While you were robbed blind at the pump this year (and GOP blamed Biden), Exxon made $55,700,000,000 in profits.
Over $1 billion per week.
$152,600,000 per day.
$1,766.24 per *second.*
"Congress should heed #POTUS’s call and pass my bill to claw back Big Oil’s excess profits."
- Sheldon Whitehouse, Senator
@skykiss ☝🏻
Claw back all excess profits in all sectors, and of course oil and gas 🔥
Here in Canada too
Excess profits is a funny term.
It's one person deciding how much someone else should make, beyond their costs.
So like, I think you made too much last year. I'm going to call back some of your income because it was too much that you made.
Guess you should have spent more on groceries!

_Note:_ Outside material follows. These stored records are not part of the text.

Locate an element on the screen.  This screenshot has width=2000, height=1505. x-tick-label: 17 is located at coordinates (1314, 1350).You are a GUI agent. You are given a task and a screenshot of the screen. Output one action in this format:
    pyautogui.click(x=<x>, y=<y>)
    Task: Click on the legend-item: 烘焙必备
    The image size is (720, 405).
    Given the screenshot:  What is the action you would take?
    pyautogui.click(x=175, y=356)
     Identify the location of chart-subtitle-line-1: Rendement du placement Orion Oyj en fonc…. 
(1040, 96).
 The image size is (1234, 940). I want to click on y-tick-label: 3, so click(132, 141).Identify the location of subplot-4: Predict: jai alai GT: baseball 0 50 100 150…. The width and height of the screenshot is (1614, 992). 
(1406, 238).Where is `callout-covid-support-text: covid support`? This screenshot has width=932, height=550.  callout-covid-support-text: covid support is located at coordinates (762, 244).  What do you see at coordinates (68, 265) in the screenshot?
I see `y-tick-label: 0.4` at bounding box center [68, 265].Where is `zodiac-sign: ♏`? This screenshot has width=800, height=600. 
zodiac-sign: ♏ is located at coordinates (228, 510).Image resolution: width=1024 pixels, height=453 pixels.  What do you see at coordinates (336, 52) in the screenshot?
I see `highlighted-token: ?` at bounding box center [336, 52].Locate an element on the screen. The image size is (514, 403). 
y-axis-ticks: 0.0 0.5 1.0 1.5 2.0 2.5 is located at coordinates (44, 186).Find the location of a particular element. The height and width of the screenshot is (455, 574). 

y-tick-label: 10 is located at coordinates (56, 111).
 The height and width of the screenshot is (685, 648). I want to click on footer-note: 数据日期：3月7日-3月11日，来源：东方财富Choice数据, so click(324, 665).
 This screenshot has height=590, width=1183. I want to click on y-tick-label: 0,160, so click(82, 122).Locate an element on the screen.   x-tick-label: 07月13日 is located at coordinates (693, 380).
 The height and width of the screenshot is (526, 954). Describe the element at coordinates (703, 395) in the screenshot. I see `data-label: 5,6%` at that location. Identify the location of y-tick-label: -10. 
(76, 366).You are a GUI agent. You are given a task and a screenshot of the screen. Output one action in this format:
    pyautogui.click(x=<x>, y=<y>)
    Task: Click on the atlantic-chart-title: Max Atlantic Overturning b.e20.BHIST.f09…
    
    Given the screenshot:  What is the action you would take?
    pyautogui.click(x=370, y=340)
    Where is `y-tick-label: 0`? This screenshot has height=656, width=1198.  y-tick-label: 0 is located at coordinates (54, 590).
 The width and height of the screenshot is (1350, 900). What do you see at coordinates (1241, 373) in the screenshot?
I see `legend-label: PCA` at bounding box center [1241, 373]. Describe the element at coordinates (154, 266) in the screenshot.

@volkris @alanrycroft @skykiss Unfortunately most regular citizens are not subsidized like the gas and oil industry. And, when you take into consideration the related climate damage (that the oil companies knew about in the ‘70’s but hid the data) the costs of us letting them garner profits while being subsidized and paying less taxes than an average citizen…. 1/2
Profits do not create costs. That's just not how legitimate accounting works.
Profits are income minus costs, profits are the situation after costs are already deducted, so it just doesn't make mathematical sense to talk about profits creating costs.
Exxon Mobil may have submitted money to the US Treasury but you know where that money came from? Customers.
Every person who went to an Exxon gas station was charged to pay that tax bill. No matter how poor you were, no matter how much you were struggling to balance your checking account at the end of the month, you ended up paying that taxation which is a huge problem.
Corporations aren't people. We should not talk as if they are for the sake of taxation.
Thank goodness Exxon was able to minimize its taxation as much as it did or else it would have had to take even more from a whole lot of people who couldn't afford it.